Data excerpts
Segment Open

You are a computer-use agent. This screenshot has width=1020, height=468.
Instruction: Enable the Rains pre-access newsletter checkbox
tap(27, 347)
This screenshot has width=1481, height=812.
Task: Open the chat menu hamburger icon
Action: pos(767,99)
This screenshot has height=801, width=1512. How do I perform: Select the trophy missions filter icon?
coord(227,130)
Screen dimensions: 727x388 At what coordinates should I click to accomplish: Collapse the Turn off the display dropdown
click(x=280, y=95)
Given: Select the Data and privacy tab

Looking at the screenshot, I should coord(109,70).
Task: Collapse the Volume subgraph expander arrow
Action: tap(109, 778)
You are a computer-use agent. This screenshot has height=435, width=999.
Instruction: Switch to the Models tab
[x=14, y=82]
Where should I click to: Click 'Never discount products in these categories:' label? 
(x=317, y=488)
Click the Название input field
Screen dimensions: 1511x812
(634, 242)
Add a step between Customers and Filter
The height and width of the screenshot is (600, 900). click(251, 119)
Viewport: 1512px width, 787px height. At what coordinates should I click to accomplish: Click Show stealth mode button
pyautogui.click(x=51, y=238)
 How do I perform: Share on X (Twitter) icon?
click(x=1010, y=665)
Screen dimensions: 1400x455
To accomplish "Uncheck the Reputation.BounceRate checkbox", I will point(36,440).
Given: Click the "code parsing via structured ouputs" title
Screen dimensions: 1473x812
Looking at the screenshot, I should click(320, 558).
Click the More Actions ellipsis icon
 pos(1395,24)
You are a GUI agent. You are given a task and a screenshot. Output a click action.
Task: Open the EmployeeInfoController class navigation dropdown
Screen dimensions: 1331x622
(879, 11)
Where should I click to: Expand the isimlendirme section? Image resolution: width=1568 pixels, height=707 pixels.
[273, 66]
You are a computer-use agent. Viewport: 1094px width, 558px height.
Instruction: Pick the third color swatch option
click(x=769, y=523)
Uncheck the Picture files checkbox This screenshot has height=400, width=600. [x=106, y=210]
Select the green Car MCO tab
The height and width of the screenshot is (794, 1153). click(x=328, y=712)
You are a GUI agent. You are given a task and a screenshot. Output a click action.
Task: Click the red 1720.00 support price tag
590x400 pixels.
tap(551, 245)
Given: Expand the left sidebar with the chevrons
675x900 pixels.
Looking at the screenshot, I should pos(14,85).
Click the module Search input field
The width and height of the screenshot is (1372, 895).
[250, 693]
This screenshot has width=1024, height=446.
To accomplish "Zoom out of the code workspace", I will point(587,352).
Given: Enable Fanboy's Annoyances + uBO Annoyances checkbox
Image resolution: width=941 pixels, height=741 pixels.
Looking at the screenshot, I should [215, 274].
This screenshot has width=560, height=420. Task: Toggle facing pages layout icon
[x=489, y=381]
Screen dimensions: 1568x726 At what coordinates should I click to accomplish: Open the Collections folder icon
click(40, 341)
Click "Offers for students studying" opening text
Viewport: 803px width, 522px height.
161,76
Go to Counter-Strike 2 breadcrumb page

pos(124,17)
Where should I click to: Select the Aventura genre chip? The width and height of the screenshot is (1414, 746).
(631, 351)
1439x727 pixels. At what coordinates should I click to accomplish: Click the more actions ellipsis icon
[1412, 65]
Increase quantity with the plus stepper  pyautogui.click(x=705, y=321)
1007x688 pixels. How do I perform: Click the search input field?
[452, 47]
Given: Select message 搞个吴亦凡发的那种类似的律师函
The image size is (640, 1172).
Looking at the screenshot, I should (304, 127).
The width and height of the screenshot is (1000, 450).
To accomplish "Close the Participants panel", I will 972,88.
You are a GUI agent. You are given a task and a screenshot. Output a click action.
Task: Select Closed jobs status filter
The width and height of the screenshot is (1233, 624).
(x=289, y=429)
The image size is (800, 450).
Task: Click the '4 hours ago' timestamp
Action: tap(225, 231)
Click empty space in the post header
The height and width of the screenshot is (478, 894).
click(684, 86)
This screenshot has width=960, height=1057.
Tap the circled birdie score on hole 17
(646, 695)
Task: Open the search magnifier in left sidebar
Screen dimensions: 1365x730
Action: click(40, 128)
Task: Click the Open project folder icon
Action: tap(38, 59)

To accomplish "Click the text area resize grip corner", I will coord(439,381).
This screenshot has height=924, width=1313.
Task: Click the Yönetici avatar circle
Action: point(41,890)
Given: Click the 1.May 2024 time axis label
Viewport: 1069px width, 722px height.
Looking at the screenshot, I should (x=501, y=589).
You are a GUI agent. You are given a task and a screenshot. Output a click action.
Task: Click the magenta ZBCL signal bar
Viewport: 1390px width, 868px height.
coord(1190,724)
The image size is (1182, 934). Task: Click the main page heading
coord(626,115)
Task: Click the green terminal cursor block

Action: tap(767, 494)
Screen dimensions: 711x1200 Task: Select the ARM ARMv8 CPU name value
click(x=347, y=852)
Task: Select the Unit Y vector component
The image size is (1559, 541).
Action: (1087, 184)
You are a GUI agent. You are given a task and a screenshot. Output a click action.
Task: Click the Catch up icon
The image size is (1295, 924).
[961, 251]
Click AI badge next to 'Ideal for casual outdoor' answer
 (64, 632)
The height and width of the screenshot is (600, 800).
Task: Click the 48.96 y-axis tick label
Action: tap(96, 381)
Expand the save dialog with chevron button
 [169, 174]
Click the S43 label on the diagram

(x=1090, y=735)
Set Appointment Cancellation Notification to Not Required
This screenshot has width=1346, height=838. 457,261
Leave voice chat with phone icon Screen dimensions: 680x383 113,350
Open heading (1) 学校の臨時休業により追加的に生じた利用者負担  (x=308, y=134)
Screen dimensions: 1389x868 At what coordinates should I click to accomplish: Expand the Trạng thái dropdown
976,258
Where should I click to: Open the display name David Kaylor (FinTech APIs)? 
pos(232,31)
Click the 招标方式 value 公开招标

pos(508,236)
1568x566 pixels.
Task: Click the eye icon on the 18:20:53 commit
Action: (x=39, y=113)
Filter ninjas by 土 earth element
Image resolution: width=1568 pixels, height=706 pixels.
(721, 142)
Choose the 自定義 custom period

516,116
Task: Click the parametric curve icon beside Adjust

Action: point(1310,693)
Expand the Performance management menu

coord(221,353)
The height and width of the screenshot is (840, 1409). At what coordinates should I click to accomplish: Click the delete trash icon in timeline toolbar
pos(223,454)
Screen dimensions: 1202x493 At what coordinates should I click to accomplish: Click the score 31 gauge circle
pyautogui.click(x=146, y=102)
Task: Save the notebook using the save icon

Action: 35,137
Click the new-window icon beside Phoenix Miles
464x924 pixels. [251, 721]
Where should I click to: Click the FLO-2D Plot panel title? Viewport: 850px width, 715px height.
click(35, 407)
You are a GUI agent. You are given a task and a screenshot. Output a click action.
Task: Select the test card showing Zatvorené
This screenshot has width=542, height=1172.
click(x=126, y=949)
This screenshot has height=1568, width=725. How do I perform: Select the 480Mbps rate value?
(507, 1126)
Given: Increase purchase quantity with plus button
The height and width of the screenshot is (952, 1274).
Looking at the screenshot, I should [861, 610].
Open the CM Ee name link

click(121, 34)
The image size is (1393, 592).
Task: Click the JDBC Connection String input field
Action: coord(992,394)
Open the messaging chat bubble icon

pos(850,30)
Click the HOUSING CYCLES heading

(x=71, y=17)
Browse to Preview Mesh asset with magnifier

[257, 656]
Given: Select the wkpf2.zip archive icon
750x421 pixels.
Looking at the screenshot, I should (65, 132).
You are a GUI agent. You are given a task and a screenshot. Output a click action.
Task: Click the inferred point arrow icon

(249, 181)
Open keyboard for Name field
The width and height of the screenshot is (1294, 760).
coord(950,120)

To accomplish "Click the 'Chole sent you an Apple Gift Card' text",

Segment Closed

**Problem to work on**
Each record above is to be reproduced exactly, in full.

**Problem solution**
You are a computer-use agent. This screenshot has width=1020, height=468.
Instruction: Enable the Rains pre-access newsletter checkbox
tap(27, 347)
This screenshot has width=1481, height=812.
Task: Open the chat menu hamburger icon
Action: pos(767,99)
This screenshot has height=801, width=1512. How do I perform: Select the trophy missions filter icon?
coord(227,130)
Screen dimensions: 727x388 At what coordinates should I click to accomplish: Collapse the Turn off the display dropdown
click(x=280, y=95)
Given: Select the Data and privacy tab

Looking at the screenshot, I should coord(109,70).
Task: Collapse the Volume subgraph expander arrow
Action: tap(109, 778)
You are a computer-use agent. This screenshot has height=435, width=999.
Instruction: Switch to the Models tab
[x=14, y=82]
Where should I click to: Click 'Never discount products in these categories:' label? 
(x=317, y=488)
Click the Название input field
Screen dimensions: 1511x812
(634, 242)
Add a step between Customers and Filter
The height and width of the screenshot is (600, 900). click(251, 119)
Viewport: 1512px width, 787px height. At what coordinates should I click to accomplish: Click Show stealth mode button
pyautogui.click(x=51, y=238)
 How do I perform: Share on X (Twitter) icon?
click(x=1010, y=665)
Screen dimensions: 1400x455
To accomplish "Uncheck the Reputation.BounceRate checkbox", I will point(36,440).
Given: Click the "code parsing via structured ouputs" title
Screen dimensions: 1473x812
Looking at the screenshot, I should click(320, 558).
Click the More Actions ellipsis icon
 pos(1395,24)
You are a GUI agent. You are given a task and a screenshot. Output a click action.
Task: Open the EmployeeInfoController class navigation dropdown
Screen dimensions: 1331x622
(879, 11)
Where should I click to: Expand the isimlendirme section? Image resolution: width=1568 pixels, height=707 pixels.
[273, 66]
You are a computer-use agent. Viewport: 1094px width, 558px height.
Instruction: Pick the third color swatch option
click(x=769, y=523)
Uncheck the Picture files checkbox This screenshot has height=400, width=600. [x=106, y=210]
Select the green Car MCO tab
The height and width of the screenshot is (794, 1153). click(x=328, y=712)
You are a GUI agent. You are given a task and a screenshot. Output a click action.
Task: Click the red 1720.00 support price tag
590x400 pixels.
tap(551, 245)
Given: Expand the left sidebar with the chevrons
675x900 pixels.
Looking at the screenshot, I should pos(14,85).
Click the module Search input field
The width and height of the screenshot is (1372, 895).
[250, 693]
This screenshot has width=1024, height=446.
To accomplish "Zoom out of the code workspace", I will point(587,352).
Given: Enable Fanboy's Annoyances + uBO Annoyances checkbox
Image resolution: width=941 pixels, height=741 pixels.
Looking at the screenshot, I should [215, 274].
This screenshot has width=560, height=420. Task: Toggle facing pages layout icon
[x=489, y=381]
Screen dimensions: 1568x726 At what coordinates should I click to accomplish: Open the Collections folder icon
click(40, 341)
Click "Offers for students studying" opening text
Viewport: 803px width, 522px height.
161,76
Go to Counter-Strike 2 breadcrumb page

pos(124,17)
Where should I click to: Select the Aventura genre chip? The width and height of the screenshot is (1414, 746).
(631, 351)
1439x727 pixels. At what coordinates should I click to accomplish: Click the more actions ellipsis icon
[1412, 65]
Increase quantity with the plus stepper  pyautogui.click(x=705, y=321)
1007x688 pixels. How do I perform: Click the search input field?
[452, 47]
Given: Select message 搞个吴亦凡发的那种类似的律师函
The image size is (640, 1172).
Looking at the screenshot, I should (304, 127).
The width and height of the screenshot is (1000, 450).
To accomplish "Close the Participants panel", I will 972,88.
You are a GUI agent. You are given a task and a screenshot. Output a click action.
Task: Select Closed jobs status filter
The width and height of the screenshot is (1233, 624).
(x=289, y=429)
The image size is (800, 450).
Task: Click the '4 hours ago' timestamp
Action: tap(225, 231)
Click empty space in the post header
The height and width of the screenshot is (478, 894).
click(684, 86)
This screenshot has width=960, height=1057.
Tap the circled birdie score on hole 17
(646, 695)
Task: Open the search magnifier in left sidebar
Screen dimensions: 1365x730
Action: click(40, 128)
Task: Click the Open project folder icon
Action: tap(38, 59)

To accomplish "Click the text area resize grip corner", I will coord(439,381).
This screenshot has height=924, width=1313.
Task: Click the Yönetici avatar circle
Action: point(41,890)
Given: Click the 1.May 2024 time axis label
Viewport: 1069px width, 722px height.
Looking at the screenshot, I should (x=501, y=589).
You are a GUI agent. You are given a task and a screenshot. Output a click action.
Task: Click the magenta ZBCL signal bar
Viewport: 1390px width, 868px height.
coord(1190,724)
The image size is (1182, 934). Task: Click the main page heading
coord(626,115)
Task: Click the green terminal cursor block

Action: tap(767, 494)
Screen dimensions: 711x1200 Task: Select the ARM ARMv8 CPU name value
click(x=347, y=852)
Task: Select the Unit Y vector component
The image size is (1559, 541).
Action: (1087, 184)
You are a GUI agent. You are given a task and a screenshot. Output a click action.
Task: Click the Catch up icon
The image size is (1295, 924).
[961, 251]
Click AI badge next to 'Ideal for casual outdoor' answer
 (64, 632)
The height and width of the screenshot is (600, 800).
Task: Click the 48.96 y-axis tick label
Action: tap(96, 381)
Expand the save dialog with chevron button
 [169, 174]
Click the S43 label on the diagram

(x=1090, y=735)
Set Appointment Cancellation Notification to Not Required
This screenshot has width=1346, height=838. 457,261
Leave voice chat with phone icon Screen dimensions: 680x383 113,350
Open heading (1) 学校の臨時休業により追加的に生じた利用者負担  (x=308, y=134)
Screen dimensions: 1389x868 At what coordinates should I click to accomplish: Expand the Trạng thái dropdown
976,258
Where should I click to: Open the display name David Kaylor (FinTech APIs)? 
pos(232,31)
Click the 招标方式 value 公开招标

pos(508,236)
1568x566 pixels.
Task: Click the eye icon on the 18:20:53 commit
Action: (x=39, y=113)
Filter ninjas by 土 earth element
Image resolution: width=1568 pixels, height=706 pixels.
(721, 142)
Choose the 自定義 custom period

516,116
Task: Click the parametric curve icon beside Adjust

Action: point(1310,693)
Expand the Performance management menu

coord(221,353)
The height and width of the screenshot is (840, 1409). At what coordinates should I click to accomplish: Click the delete trash icon in timeline toolbar
pos(223,454)
Screen dimensions: 1202x493 At what coordinates should I click to accomplish: Click the score 31 gauge circle
pyautogui.click(x=146, y=102)
Task: Save the notebook using the save icon

Action: 35,137
Click the new-window icon beside Phoenix Miles
464x924 pixels. [251, 721]
Where should I click to: Click the FLO-2D Plot panel title? Viewport: 850px width, 715px height.
click(35, 407)
You are a GUI agent. You are given a task and a screenshot. Output a click action.
Task: Select the test card showing Zatvorené
This screenshot has width=542, height=1172.
click(x=126, y=949)
This screenshot has height=1568, width=725. How do I perform: Select the 480Mbps rate value?
(507, 1126)
Given: Increase purchase quantity with plus button
The height and width of the screenshot is (952, 1274).
Looking at the screenshot, I should [861, 610].
Open the CM Ee name link

click(121, 34)
The image size is (1393, 592).
Task: Click the JDBC Connection String input field
Action: coord(992,394)
Open the messaging chat bubble icon

pos(850,30)
Click the HOUSING CYCLES heading

(x=71, y=17)
Browse to Preview Mesh asset with magnifier

[257, 656]
Given: Select the wkpf2.zip archive icon
750x421 pixels.
Looking at the screenshot, I should (65, 132).
You are a GUI agent. You are given a task and a screenshot. Output a click action.
Task: Click the inferred point arrow icon

(249, 181)
Open keyboard for Name field
The width and height of the screenshot is (1294, 760).
coord(950,120)

To accomplish "Click the 'Chole sent you an Apple Gift Card' text",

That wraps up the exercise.